Demonstrating how fatuous the FCC's "case by case" review of indecency complaints is sure to become, The New York Post reports here that 1900 complaints have been filed with the Commission over an Oprah Winfrey show. Wrote some of the complainers, many of whom are Howard Stern fans:

"How can you allow Oprah Winfrey to discuss [anal sex] on a nationally televised show at 4 p.m. when children are home from school, and then persecute Howard Stern for doing no worse at 8 in the morning?"

Another writer fumes: "My twin 9-year-old boys . . . heard a description of how to best please a man orally. Get on the ball and fine Oprah. This show was obscene."

The number of complaints against Oprah are about the same as the number of complaints against Bono uttering the F-word at the Golden Globes. So what will the Commission do about Oprah?

David Brown's "Lessons From a Life in Showbiz"

Famed producer David Brown wrote a brilliant guest column, "Lessons from a life in showbiz," in the March 30 Daily Variety.  Many of his observations relate to the issues CCVM has with media concentration and the homogenization of TV due to network monopolization of program production. Among them:

"An exec who is unwilling to put his job on the line for a project he believes in should lose his job.

One person's vision, right or wrong, is worth more than a consensus of 12. Trust passion.

Relying on other's opinions is a lazy and disastrous practice. Darryl F. Zanuck ordered readers' opinions to be removed from synopses. Barry Diller, while at Paramount, read full material -- books, plays or scripts -- before deciding to proceed with production.

When preserving your lifestyle is the main concern of your career, it's time to quit the business.

Nobody but the filmmakers can be trusted to form a valid opinion of a film by seeing a rough cut or reading a script. Especially marketing people. Show them the finished movie only and even then, their opinion is suspect.
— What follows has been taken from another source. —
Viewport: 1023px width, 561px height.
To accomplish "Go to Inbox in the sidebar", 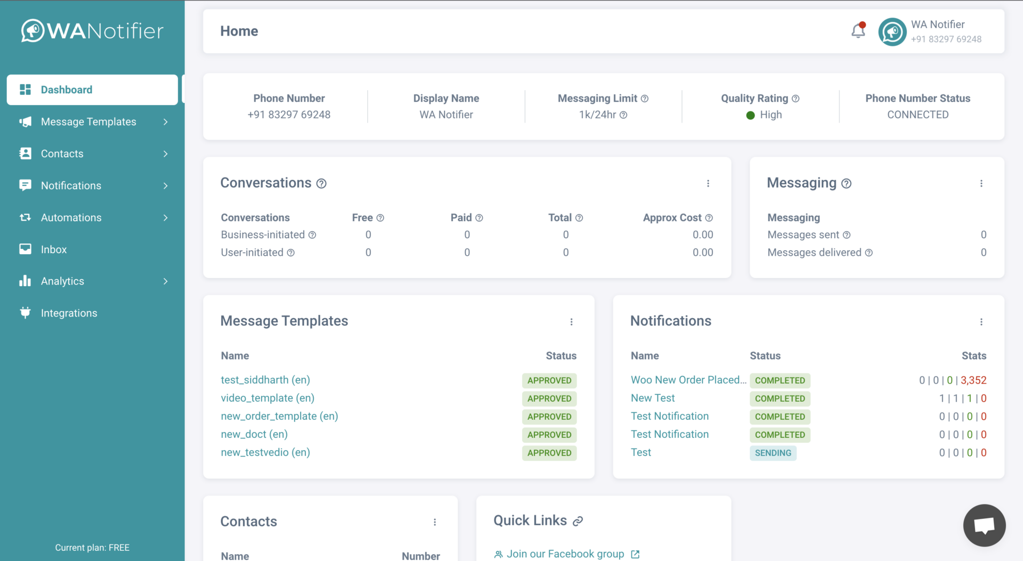I will coord(54,249).
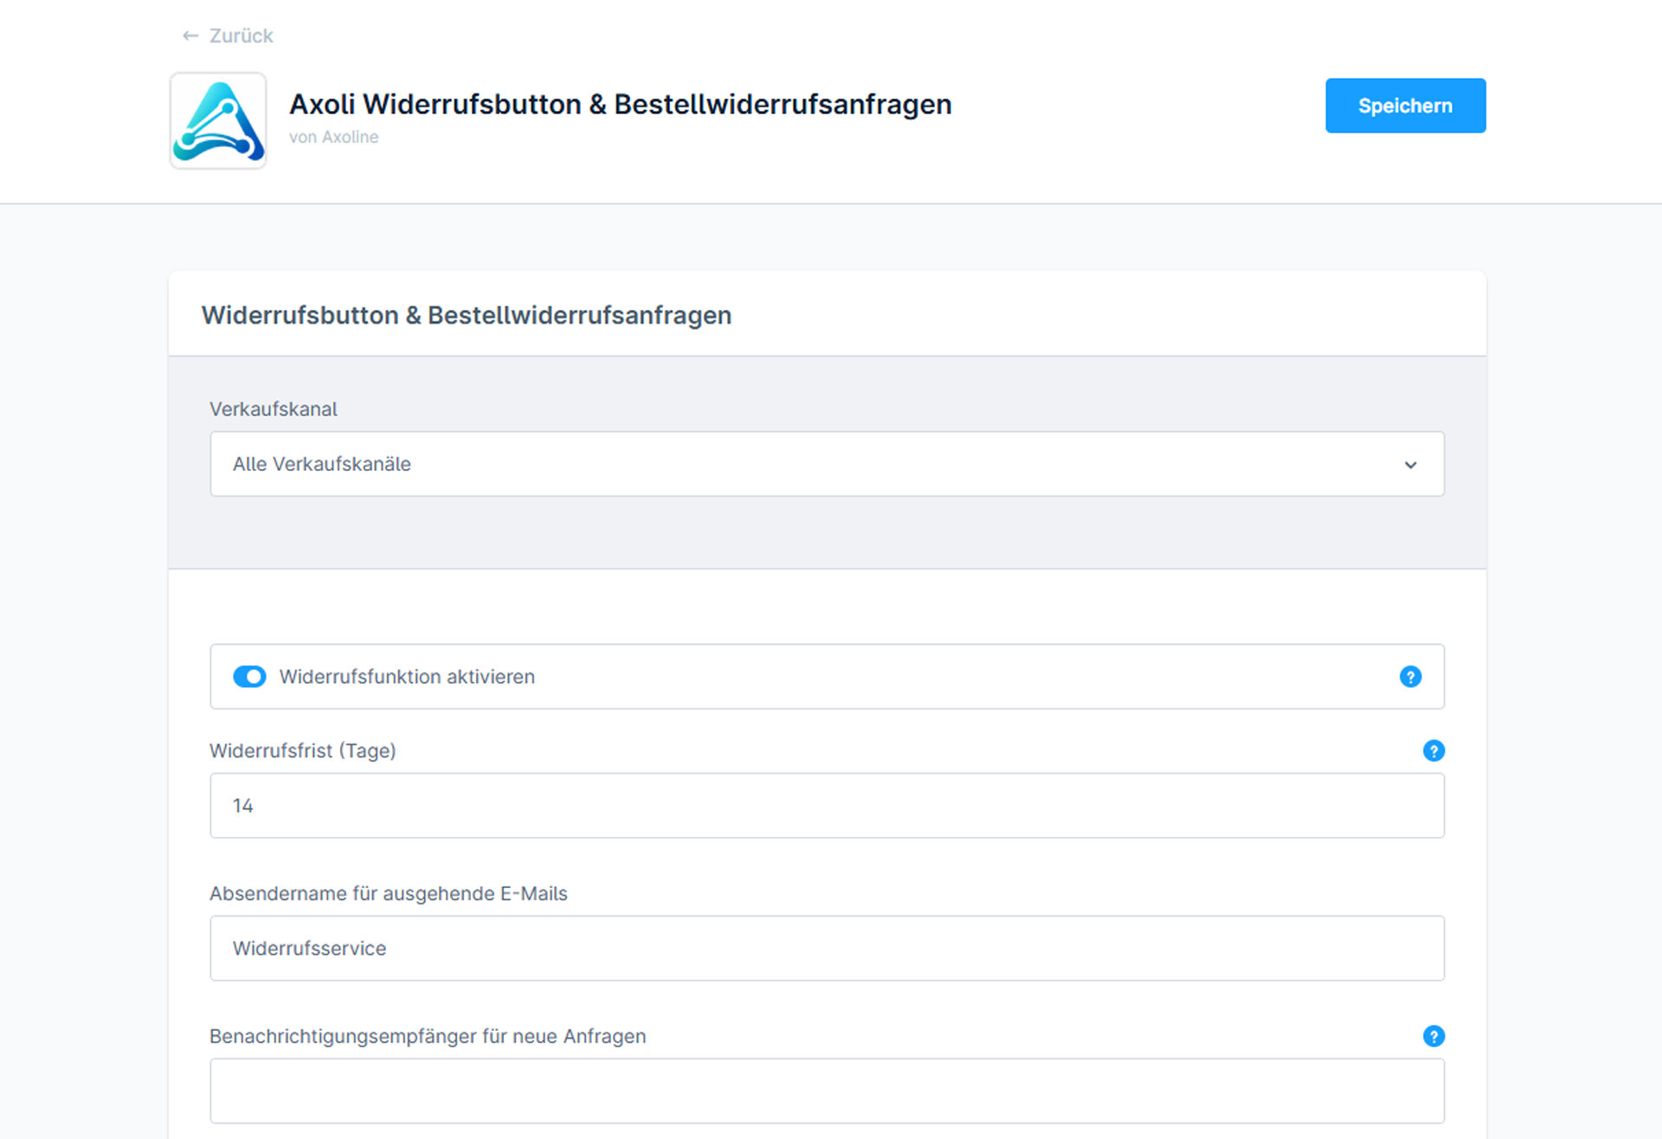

Enthusiasm is the fuel of show business, especially unwarranted enthusiasm. Without it you can't go to work in the morning.

The larger number of executives in a production department, the poorer their movie. Bureaucracy dilutes the creative process -- and slows decision making to a pathetic trickle.

Those entrusted with greenlighting pictures should become involved with the process at the beginning instead of at the end. This would save scads of money spent by development executives with only the power to say no. In films as well as in television, it is ludicrous for the decisionmakers to sanction this waste.

Actresses (and actors) are smarter than most executives. I don't know why that is, but it is."

Could It Happen Here?

Writes Tony Barber of the Financial Times: "The European parliament yesterday attacked the concentration of media power in Italy, just days before the government of Silvio Berlusconi, the prime minister, is due to push through a law viewed by critics as a boost to his extensive media empire.

By a vote of 237 to 24 with 14 abstentions, the Strasbourg-based assembly adopted a report that called for European Union-wide legislation to guarantee pluralism in the media and singled out Italy for particular criticism.

"The Italian system presents an anomaly owing to a unique combination of economic, political and media power in the hands of one man," said the report, prepared by Johanna Boogerd-Quaak, a Dutch liberal.

The European parliament report noted that Mr Berlusconi had failed to fulfil a promise to adopt legislation that would address his conflict of interest within the first 100 days of his government, which came to power in 2001."